• **The task**: Reproduce exactly, and only, the lines running from the start of the entries below to the line containing "商品一覧 (461, 189)".

Dataset entries
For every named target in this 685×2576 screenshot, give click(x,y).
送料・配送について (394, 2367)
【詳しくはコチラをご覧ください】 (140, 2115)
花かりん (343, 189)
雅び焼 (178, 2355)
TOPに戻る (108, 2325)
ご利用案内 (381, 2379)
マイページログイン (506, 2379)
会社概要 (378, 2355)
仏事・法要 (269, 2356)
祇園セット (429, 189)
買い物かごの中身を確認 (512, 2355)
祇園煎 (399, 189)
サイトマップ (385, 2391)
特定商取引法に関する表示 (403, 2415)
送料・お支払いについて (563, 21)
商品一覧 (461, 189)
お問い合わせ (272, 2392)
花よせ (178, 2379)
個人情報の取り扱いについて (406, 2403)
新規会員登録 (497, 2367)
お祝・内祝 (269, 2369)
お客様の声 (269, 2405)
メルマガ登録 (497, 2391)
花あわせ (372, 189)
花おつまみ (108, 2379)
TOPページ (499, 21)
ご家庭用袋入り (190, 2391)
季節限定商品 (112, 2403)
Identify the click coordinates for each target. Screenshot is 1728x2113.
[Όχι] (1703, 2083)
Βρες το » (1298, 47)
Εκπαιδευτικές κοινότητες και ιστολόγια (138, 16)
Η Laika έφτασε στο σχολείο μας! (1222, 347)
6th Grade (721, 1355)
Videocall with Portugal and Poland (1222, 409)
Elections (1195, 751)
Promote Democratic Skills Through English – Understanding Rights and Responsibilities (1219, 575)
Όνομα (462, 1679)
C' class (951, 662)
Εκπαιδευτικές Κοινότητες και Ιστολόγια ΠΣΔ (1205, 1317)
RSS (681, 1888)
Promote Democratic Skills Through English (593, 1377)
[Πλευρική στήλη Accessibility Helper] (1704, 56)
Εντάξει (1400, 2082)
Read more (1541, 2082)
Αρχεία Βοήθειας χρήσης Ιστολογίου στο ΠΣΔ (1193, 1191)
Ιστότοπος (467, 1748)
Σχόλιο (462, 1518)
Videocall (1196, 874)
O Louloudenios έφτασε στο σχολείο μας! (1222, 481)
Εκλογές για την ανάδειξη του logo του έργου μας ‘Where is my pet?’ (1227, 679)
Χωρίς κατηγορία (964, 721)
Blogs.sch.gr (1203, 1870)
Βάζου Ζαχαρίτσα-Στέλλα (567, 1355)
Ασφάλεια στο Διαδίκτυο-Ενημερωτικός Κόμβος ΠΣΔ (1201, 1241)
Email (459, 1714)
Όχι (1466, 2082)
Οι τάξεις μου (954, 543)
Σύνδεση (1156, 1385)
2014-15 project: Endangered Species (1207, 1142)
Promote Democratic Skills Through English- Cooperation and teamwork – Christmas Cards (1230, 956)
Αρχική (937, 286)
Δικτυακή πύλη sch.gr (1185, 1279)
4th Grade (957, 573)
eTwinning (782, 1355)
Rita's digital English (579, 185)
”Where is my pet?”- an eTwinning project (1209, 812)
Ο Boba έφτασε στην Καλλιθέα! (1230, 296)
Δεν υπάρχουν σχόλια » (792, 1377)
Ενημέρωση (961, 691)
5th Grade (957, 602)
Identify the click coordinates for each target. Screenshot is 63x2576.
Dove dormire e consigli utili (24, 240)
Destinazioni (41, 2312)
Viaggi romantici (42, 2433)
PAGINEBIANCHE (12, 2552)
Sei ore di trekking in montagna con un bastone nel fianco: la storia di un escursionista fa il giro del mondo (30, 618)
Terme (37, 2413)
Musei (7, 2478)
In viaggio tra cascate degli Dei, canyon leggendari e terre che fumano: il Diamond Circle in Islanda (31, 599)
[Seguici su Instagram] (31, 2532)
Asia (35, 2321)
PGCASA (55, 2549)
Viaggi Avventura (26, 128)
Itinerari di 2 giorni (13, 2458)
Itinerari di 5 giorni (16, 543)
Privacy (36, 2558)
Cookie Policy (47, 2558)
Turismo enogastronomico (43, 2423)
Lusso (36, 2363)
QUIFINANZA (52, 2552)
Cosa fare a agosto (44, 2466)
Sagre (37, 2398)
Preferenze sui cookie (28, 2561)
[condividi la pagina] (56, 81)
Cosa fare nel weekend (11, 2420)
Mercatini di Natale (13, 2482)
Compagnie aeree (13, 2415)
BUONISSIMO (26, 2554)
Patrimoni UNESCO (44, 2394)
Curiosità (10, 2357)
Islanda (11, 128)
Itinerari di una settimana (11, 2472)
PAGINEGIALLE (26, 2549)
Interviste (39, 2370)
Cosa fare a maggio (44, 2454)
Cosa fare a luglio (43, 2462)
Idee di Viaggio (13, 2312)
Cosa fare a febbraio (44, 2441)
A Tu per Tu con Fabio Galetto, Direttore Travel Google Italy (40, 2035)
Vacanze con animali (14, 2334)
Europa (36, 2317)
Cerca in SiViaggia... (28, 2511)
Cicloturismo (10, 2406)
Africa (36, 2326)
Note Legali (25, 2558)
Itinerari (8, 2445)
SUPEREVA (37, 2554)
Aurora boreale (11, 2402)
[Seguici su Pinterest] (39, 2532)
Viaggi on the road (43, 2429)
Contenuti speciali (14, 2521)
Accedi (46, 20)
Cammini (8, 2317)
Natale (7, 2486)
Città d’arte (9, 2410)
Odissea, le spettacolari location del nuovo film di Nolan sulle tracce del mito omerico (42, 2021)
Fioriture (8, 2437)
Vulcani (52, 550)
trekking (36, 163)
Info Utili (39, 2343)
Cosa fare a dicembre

• **Solution to this task**:
For every named target in this 685×2576 screenshot, give click(x,y).
送料・配送について (394, 2367)
【詳しくはコチラをご覧ください】 (140, 2115)
花かりん (343, 189)
雅び焼 (178, 2355)
TOPに戻る (108, 2325)
ご利用案内 (381, 2379)
マイページログイン (506, 2379)
会社概要 (378, 2355)
仏事・法要 (269, 2356)
祇園セット (429, 189)
買い物かごの中身を確認 (512, 2355)
祇園煎 (399, 189)
サイトマップ (385, 2391)
特定商取引法に関する表示 (403, 2415)
送料・お支払いについて (563, 21)
商品一覧 (461, 189)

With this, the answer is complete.